For the first time, a team of researchers from the Université libre de Bruxelles (Belgium) has demonstrated a direct link between exposure to a pollutant gas and atherosclerosis in a living being. These works, published in the Journal of Biological Chemistry, highlight the impact of hydrocyanic acid on proteins circulating in the blood and their accumulation in atheromatous plaques.
It is known that air pollution has a major impact on health, including the increased risk of cardiovascular disease. But how do these pollutants actually act on our body? For the first time, a team of researchers from the Université libre de Bruxelles demonstrates a direct link between exposure to a pollutant gas and atherosclerosis in a living being.

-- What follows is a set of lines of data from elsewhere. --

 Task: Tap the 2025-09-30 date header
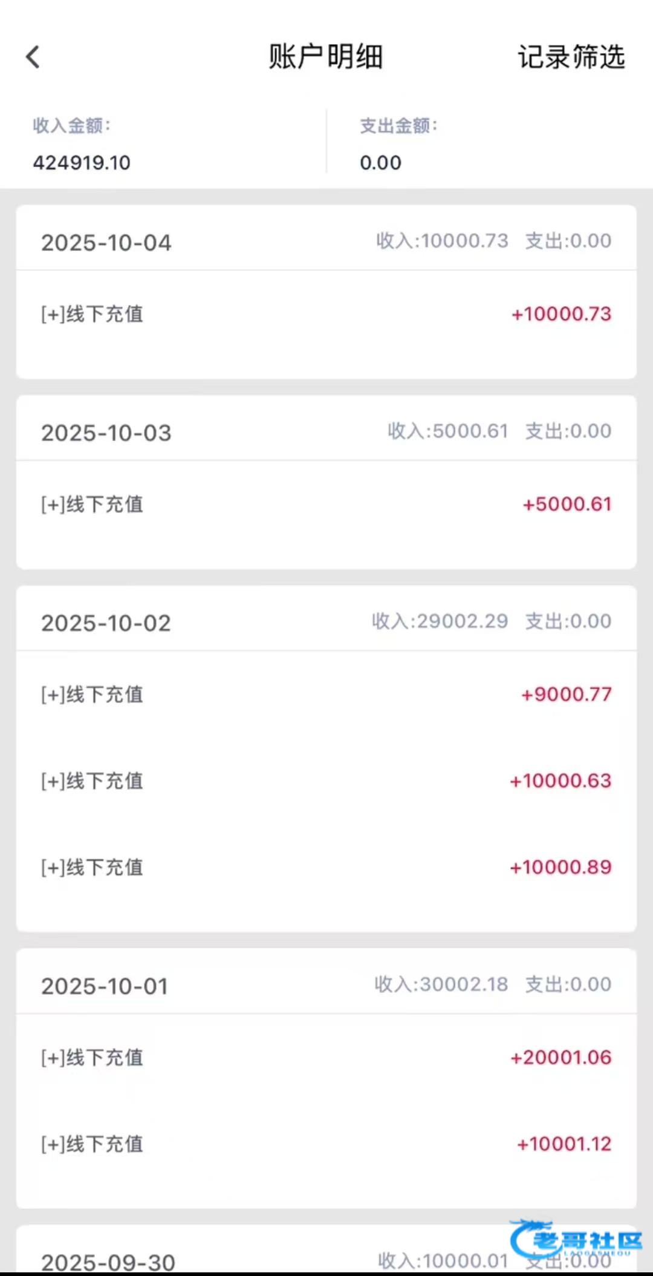coord(108,1261)
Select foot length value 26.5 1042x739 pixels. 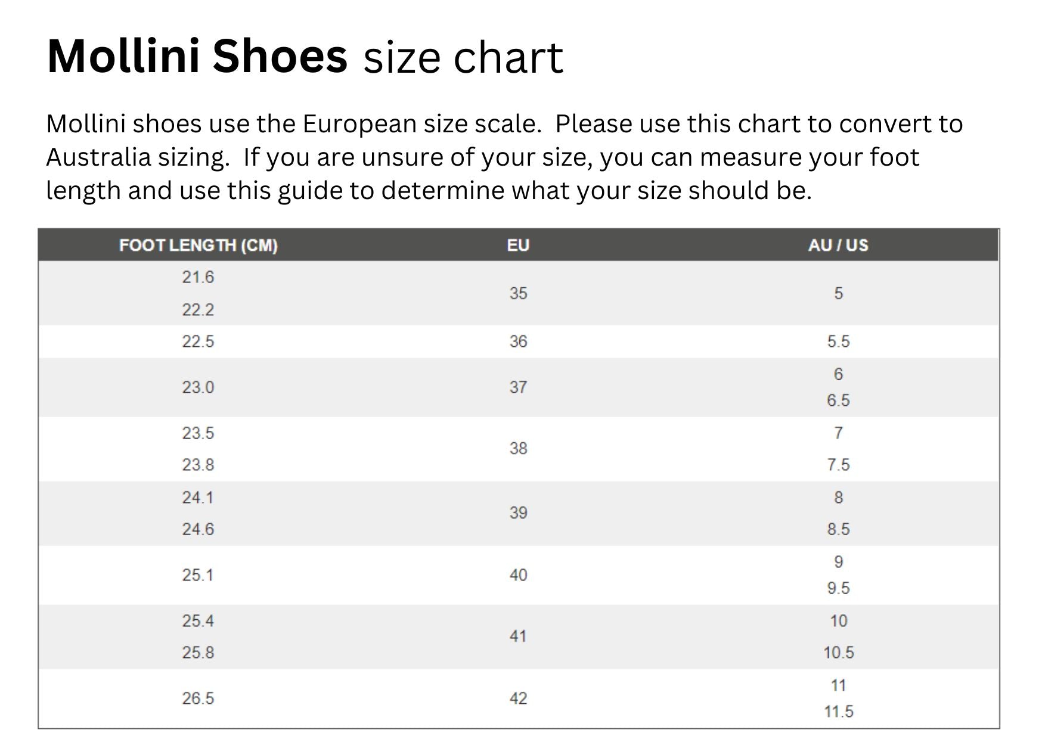pyautogui.click(x=198, y=698)
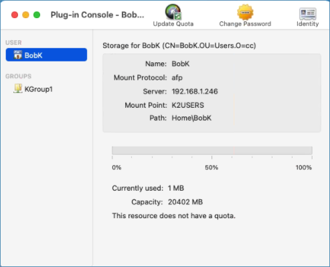Click the Change Password toolbar label
The height and width of the screenshot is (267, 330).
tap(245, 24)
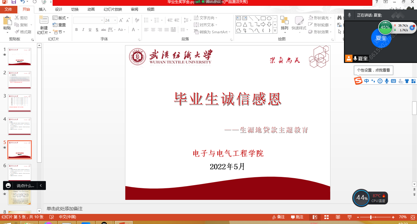This screenshot has height=224, width=417.
Task: Open reading view from status bar
Action: [x=338, y=217]
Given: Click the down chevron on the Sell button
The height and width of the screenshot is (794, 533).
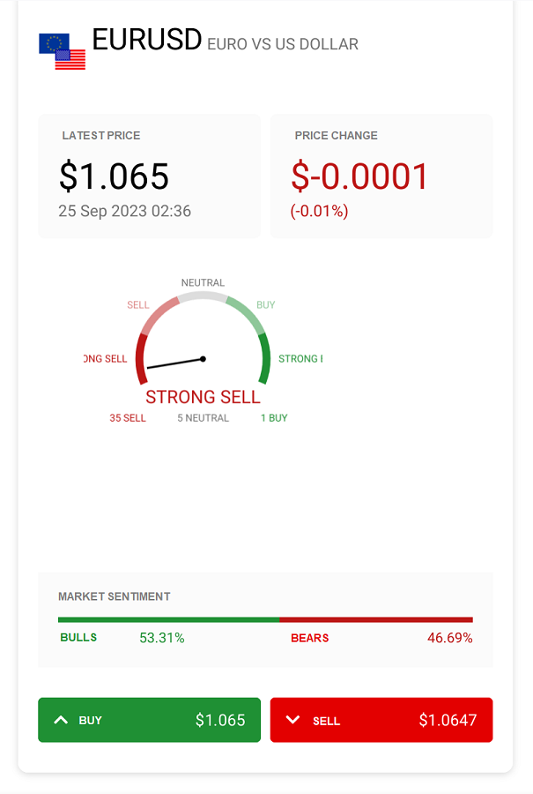Looking at the screenshot, I should pyautogui.click(x=292, y=720).
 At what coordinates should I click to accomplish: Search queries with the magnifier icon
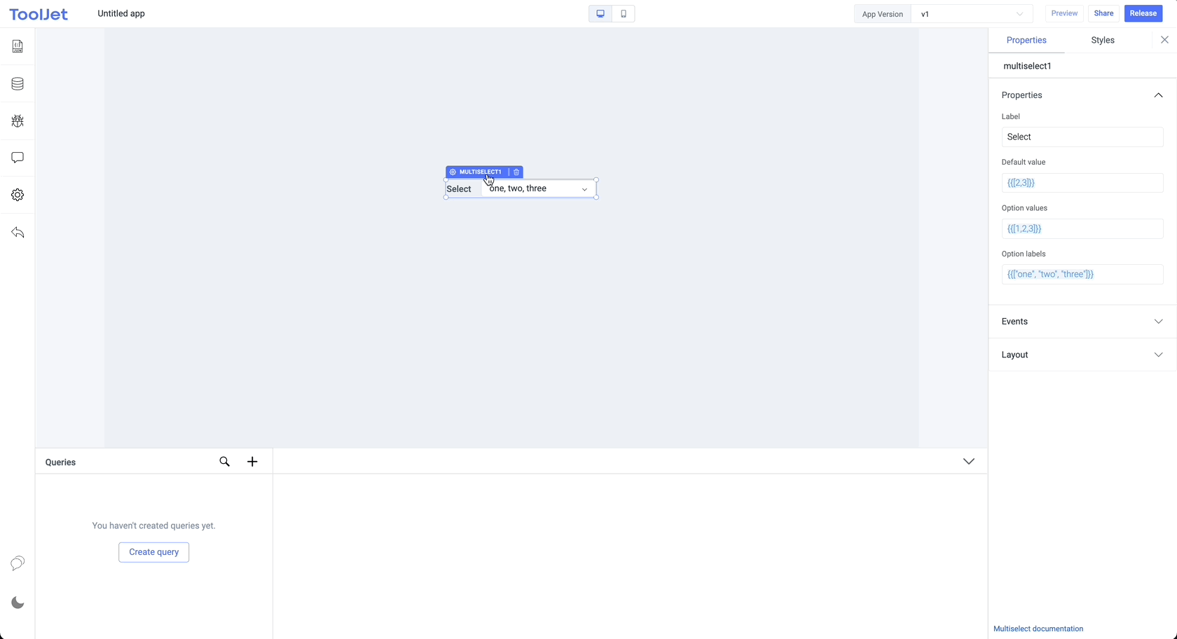click(x=224, y=462)
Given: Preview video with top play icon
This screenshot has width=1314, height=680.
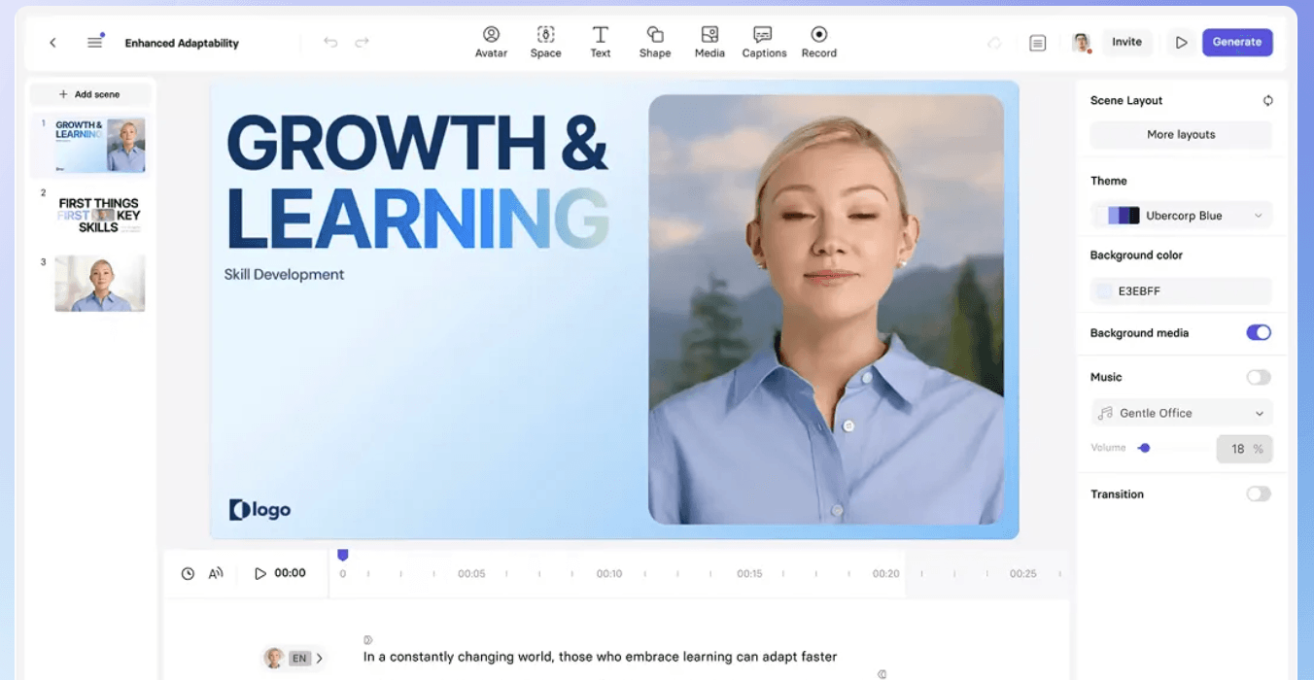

The ULB researchers — including Karim Zouaoui Boudjeltia from the Laboratory of Experimental Medicine, Cédric Delporte and Pierre Van Antwerpen from the Analytical Platform of the Faculty of Pharmacy — focused on the metabolisation of hydrogen acid, the volatile form of cyanide. It is one of the unregulated gaseous pollutants, which is generated by the combustion of organic matter resulting from the use of heat engines, the consumption of tobacco, fires, etc. It is therefore not part of the gases measured during the assessment of air quality such as nitrogen dioxide or ozone.
The researchers first demonstrated that a human protein involved in the development of atherosclerosis, myeloperoxidase, is able to oxidize this cyanide by various direct and indirect chemical mechanisms, which promotes transformation of proteins circulating in the blood. With the help of Austrian and American teams, they then injected cyanide into a mouse. This experiment shows that exposure to cyanide induces the accumulation of proteins modified by this pollutant specifically in atheromatous plaques — these plaques that are found in the vessel wall, causing certain cardiovascular diseases. Proteins modified in this way are also involved in triggering inflammatory mechanisms that may become chronic.
Although the implication of protein transformations by myeloperoxidase in cardiovascular disease is well known, pollutant gases have not been involved so far. This is the first time that a direct link between exposure to a pollutant gas and atherosclerosis has been found in a living being. This underlines, if it was still necessary, the role of air pollution in the occurrence of cardiovascular events mediated by atherosclerosis.